In some ways, that public voice has suited Giovanni since her early days of writing during the sit-ins and protests of the 1960s. Then, she was dubbed "the Black Princess of Poetry." Fearless and fiery, she spoke truth to power and wrote with urgency about injustice and healing.
Her work has ascended to the canon, including the culturally planted "Ego Tripping" and "Choices," a poem that fits into the American mold of willing one's dreams into reality:
"When i can't express /what i really feel /i practice feeling /what i can express /and none of it is equal /I know /but that's why mankind /alone among the animals /learns to cry."
There have been awards aplenty, including more than a dozen honorary degrees. Controversy and commotion have also attended her work. When she first heard, last summer, that one of her 28 books was on a list of works that Alaska Gov. Sarah Palin found objectionable, she was more surprised than taken aback.
"I mean, I couldn't figure out why they would want to ban 'My House,'" Giovanni said last week by telephone from Orlando. "That's one of the nicest books I've written."
Interviewed as she boarded a plane for Dillard University, where she was going for the dedication of a literary collection named in her honor, Giovanni stays on the road. She no longer does 200 readings a year, but she loves to travel.

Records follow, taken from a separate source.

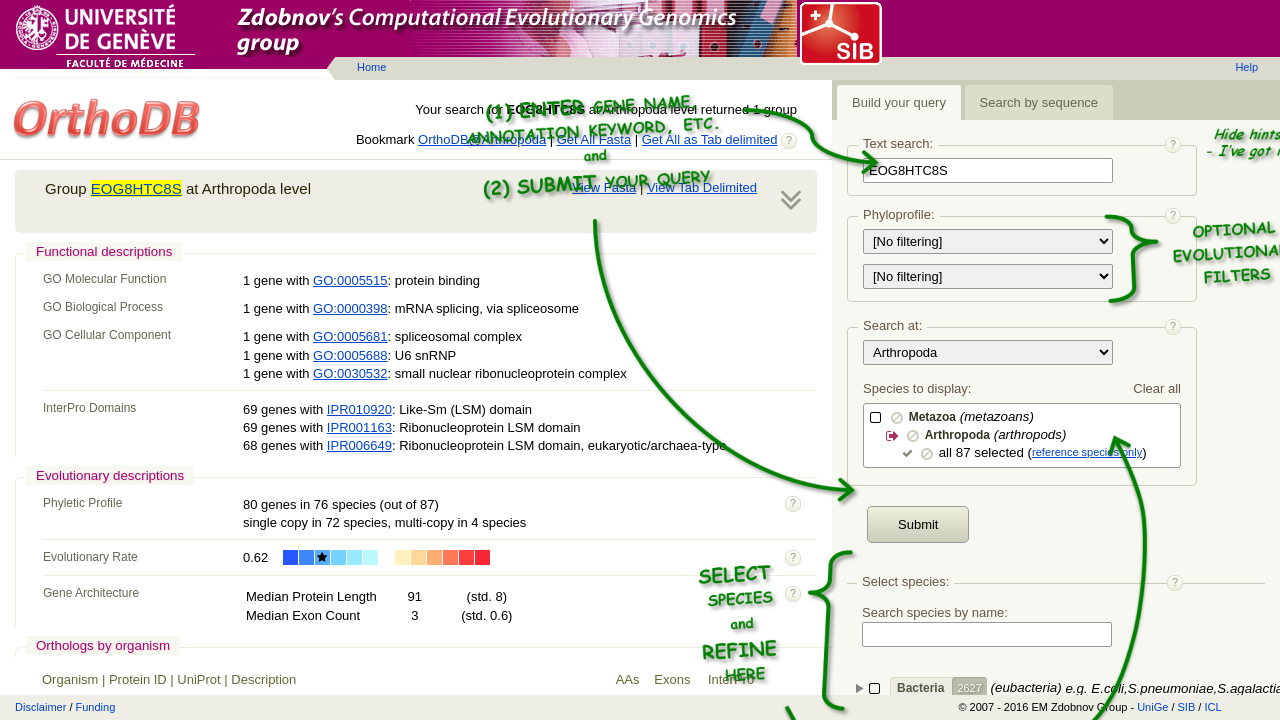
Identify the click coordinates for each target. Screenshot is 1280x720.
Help (1246, 67)
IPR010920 (359, 409)
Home (371, 67)
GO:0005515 (350, 280)
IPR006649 (359, 445)
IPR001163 (359, 427)
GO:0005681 (350, 336)
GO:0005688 (350, 355)
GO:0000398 (350, 308)
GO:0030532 (350, 373)
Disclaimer (40, 707)
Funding (96, 707)
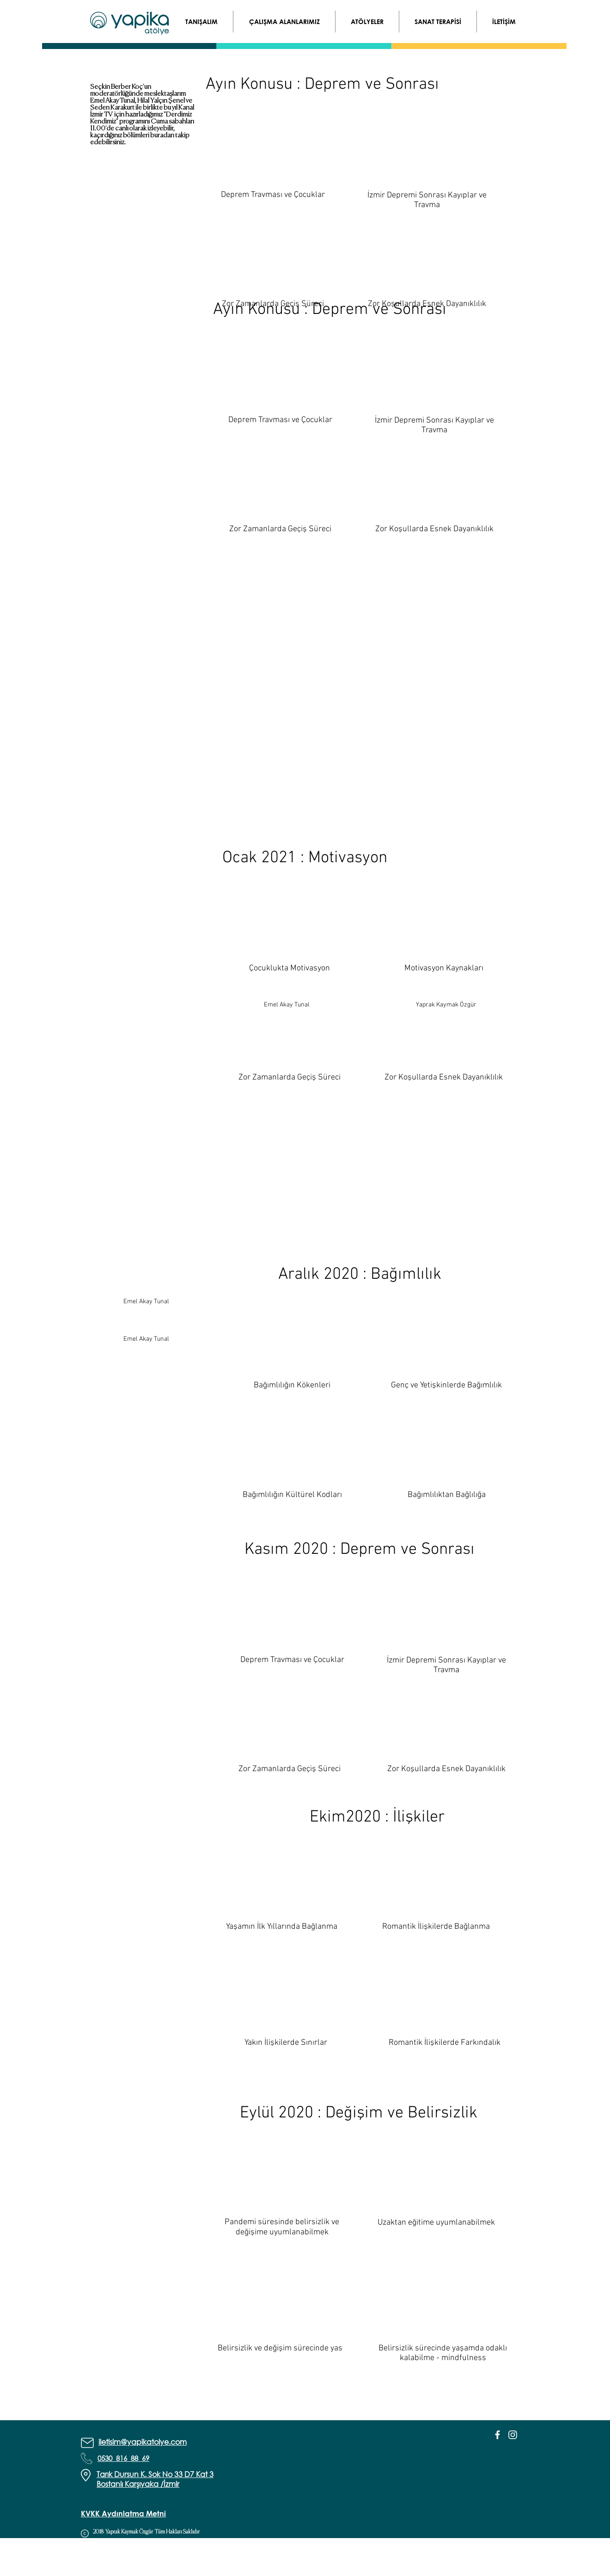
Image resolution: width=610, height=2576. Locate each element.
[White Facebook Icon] (497, 2435)
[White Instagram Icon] (512, 2435)
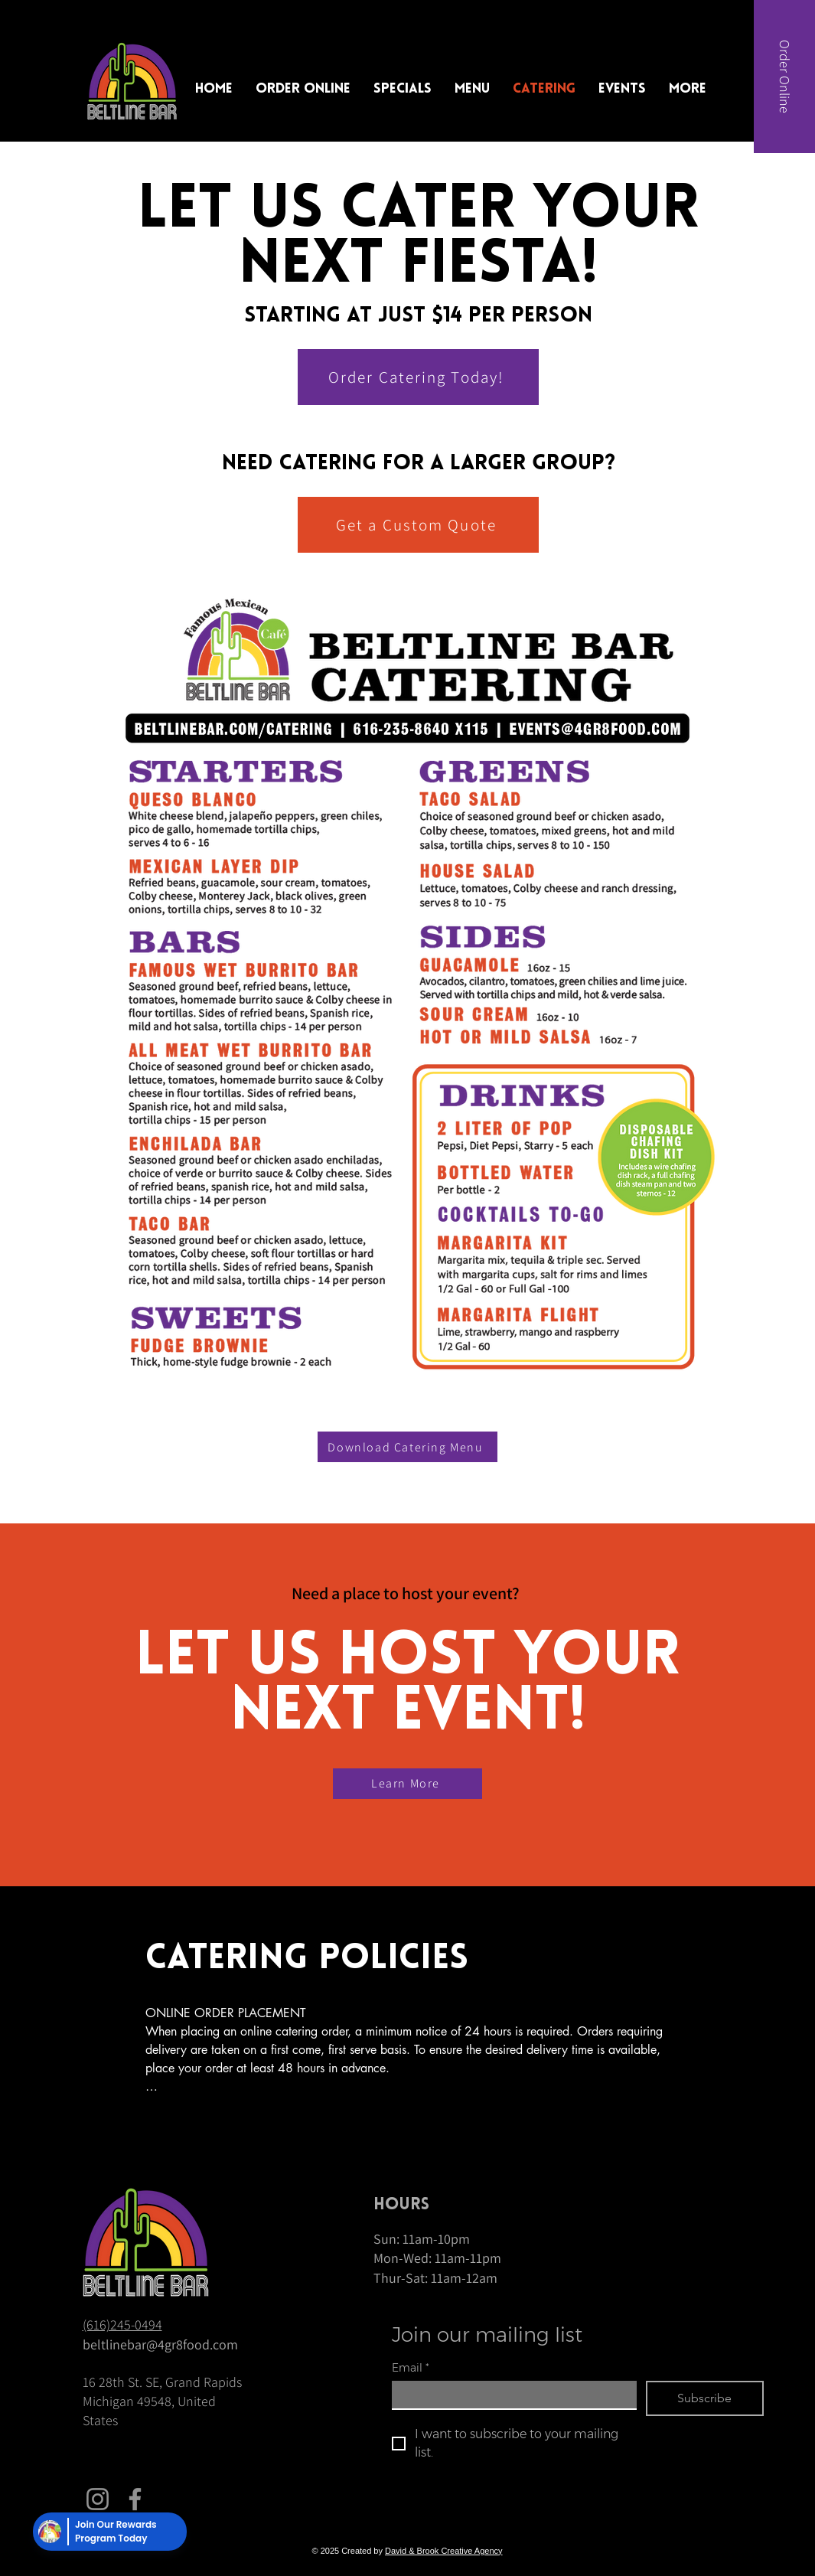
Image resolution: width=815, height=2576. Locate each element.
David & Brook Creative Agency (443, 2550)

"Writing is lonely -- you have to go to meet your public," she said. "Some writers complain about touring. What's there to not like? You get unconditional love. And what a privilege to live the life of a mind -- to do good work and try to make sense of a senseless world."

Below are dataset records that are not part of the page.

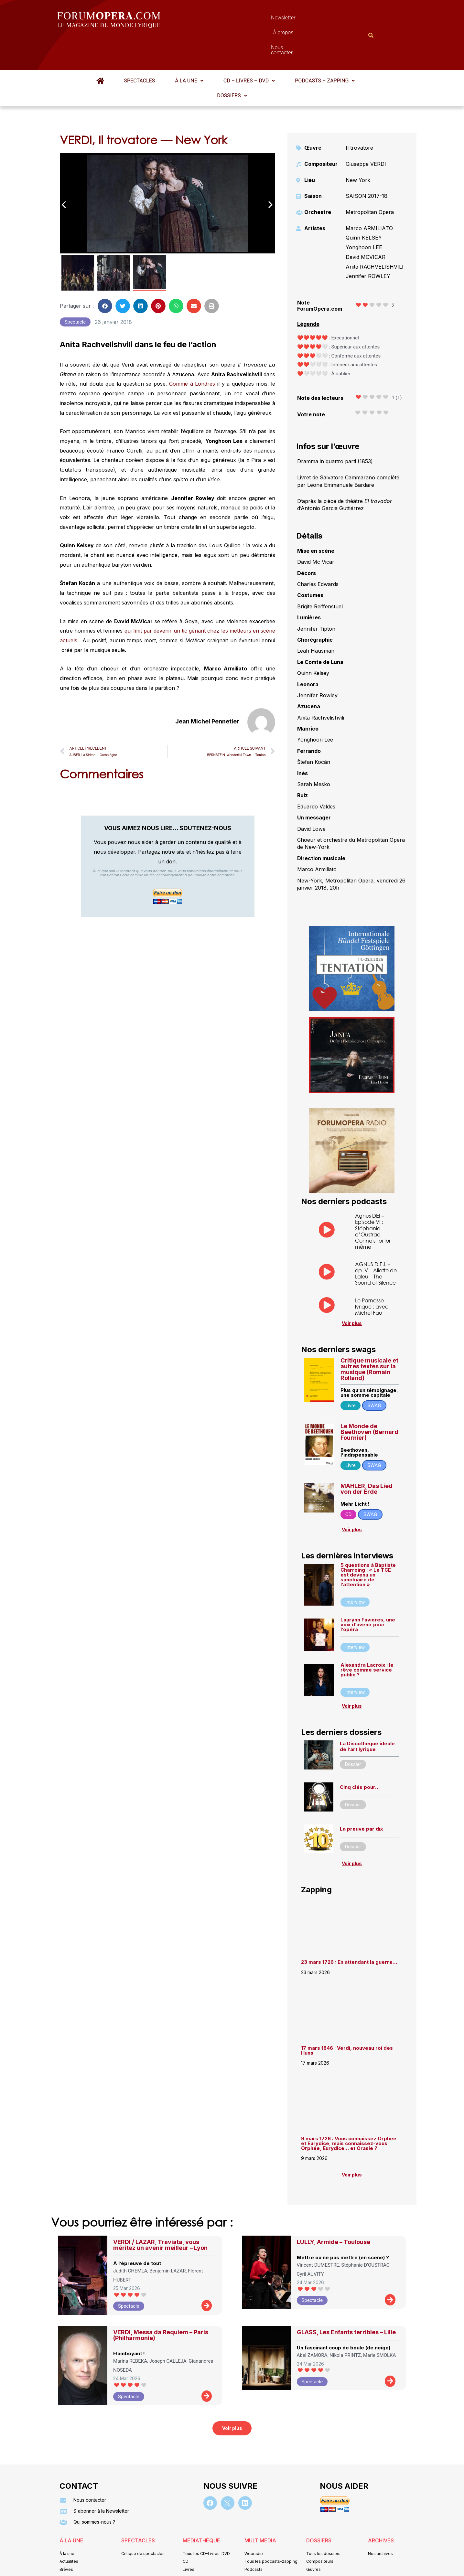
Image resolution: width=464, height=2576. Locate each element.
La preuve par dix (361, 1797)
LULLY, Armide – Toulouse (333, 2210)
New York (358, 148)
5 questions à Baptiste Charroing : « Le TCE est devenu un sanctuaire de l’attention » (368, 1543)
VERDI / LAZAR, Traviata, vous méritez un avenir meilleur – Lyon (160, 2213)
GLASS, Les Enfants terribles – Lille (346, 2300)
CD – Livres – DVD (249, 49)
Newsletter (222, 19)
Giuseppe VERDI (366, 132)
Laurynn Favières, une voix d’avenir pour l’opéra (367, 1593)
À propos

Still, does she think of slowing down now that she is retirement age -- 65?
"I've had the privilege of knowing many of the jazz greats, including Dizzy Gillespie," she said. "I'm an old jazz or blues singer at heart. If I'd been born 50 years earlier, I would have been Bessie Smith or something."
Giovanni has lung cancer, a fight she is waging in life and poetry. That may explain some of deep sensuality present in "Bicycles."
"It's important to share that I don't want to die," Giovanni said. "I wanted to share my fear, but my job now is to be brave." She paused. "All I've ever had is a brain and a body and a voice. ... I am happy to use them to make a contribution. It's fun to be alive."